**YOUR INSTRUCTIONS**
Below are some records; quote exactly the lines from the one that contains "Click the Windows" through the one that contains "634x475 pixels. At", inclusive, and no others.

**DATA PROVIDED**
=====

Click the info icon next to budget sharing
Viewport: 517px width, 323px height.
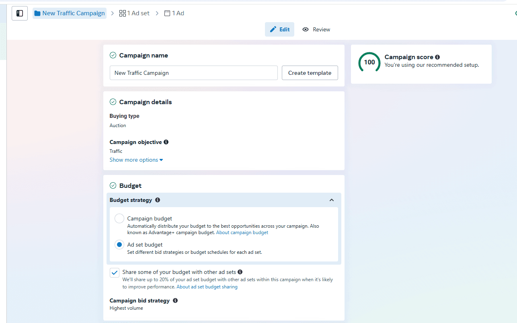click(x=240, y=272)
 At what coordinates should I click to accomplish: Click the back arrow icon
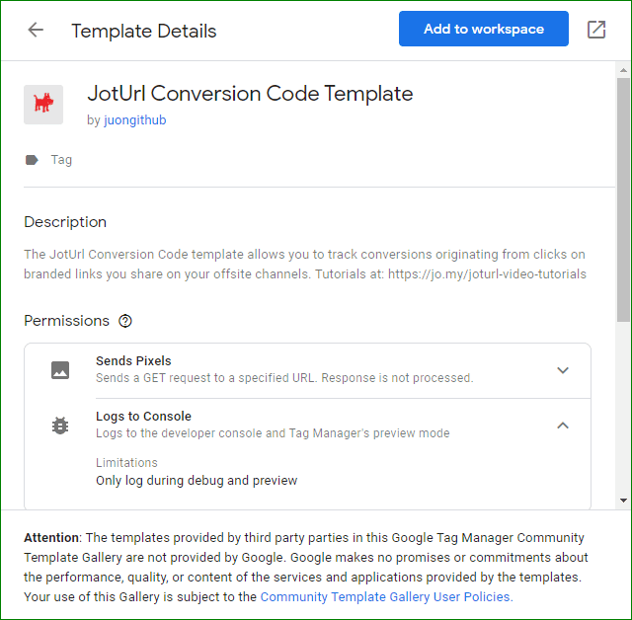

=====

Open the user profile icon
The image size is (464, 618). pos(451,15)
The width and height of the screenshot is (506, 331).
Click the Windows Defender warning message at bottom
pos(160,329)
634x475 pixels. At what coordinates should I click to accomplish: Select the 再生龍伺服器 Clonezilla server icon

=====

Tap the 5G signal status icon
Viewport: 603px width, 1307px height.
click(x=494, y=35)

=====

**OUTPUT BELOW**
Click the Windows Defender warning message at bottom
pos(160,329)
634x475 pixels. At what coordinates should I click to accomplish: Select the 再生龍伺服器 Clonezilla server icon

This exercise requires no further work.